Сидящая с нами “Ива” (дочь Н. Н. Пунина от первого брака) кривится, Анна Андреевна хмурится.
Это происходит в августе 1958 года в Ленинграде, в квартире на улице Красной конницы, где жили Пунины и Ахматова, после того как их выселили из Фонтанного дома. Грибов мы набрали в Комарове, домработница по имени Анна Минна напекла пирогов.
В это время у Льва Николаевича уже была своя комната на самой окраине тогдашнего Ленинграда — в конце Московского проспекта. Про это место Ахматова отзывалась так:
— Лева живет на необъятных просторах нашей Родины.

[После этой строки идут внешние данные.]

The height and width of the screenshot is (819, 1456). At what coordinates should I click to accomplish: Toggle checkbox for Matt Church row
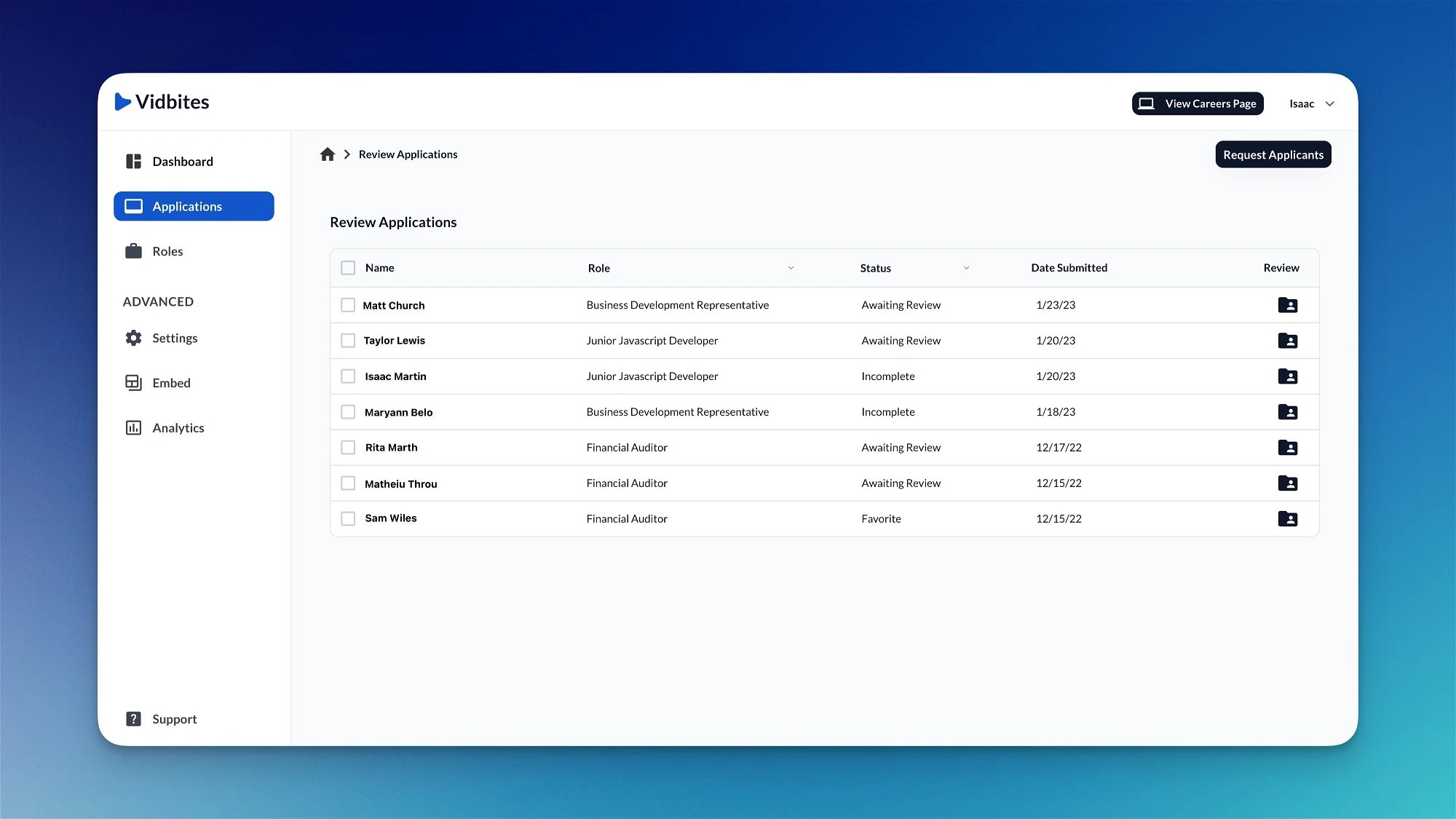tap(348, 305)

В 1964 году я крестился. Это обстоятельство еще более сблизило меня с Гумилевым. В нем я встретил первого в нашем интеллигентском кругу сознательного христианина. Я помню, как поразила меня его короткая фраза о Господе Иисусе. Он вдруг сказал мне просто и весомо:
— Но мы-то с вами з н а е м, что Он воскрес.
Много позже я понял, что взгляды его, по существу, вовсе не православны. Хотя он-то, Царствие ему Небесное, был абсолютно убежден в обратном. Он, например, говорил мне, что определенность в религиозных воззрениях (узость) — признак секты. А Церковь, дескать, на все смотрит шире. Теперь-то я бы ему ответил, что именно в Церкви, то есть в Писании и у Святых отцов, все определено, и притом весьма категорично. А что же касается до модной теперь “широты взглядов”, то ни с какою широтой в “узкие врата”, о которых говорит Христос, не пролезешь. Да что там говорить, сама по себе теория пассионарности не могла бы сложиться в голове христианина, качества превозносимых им пассионариев греховны, прямо противоречат евангельским заповедям.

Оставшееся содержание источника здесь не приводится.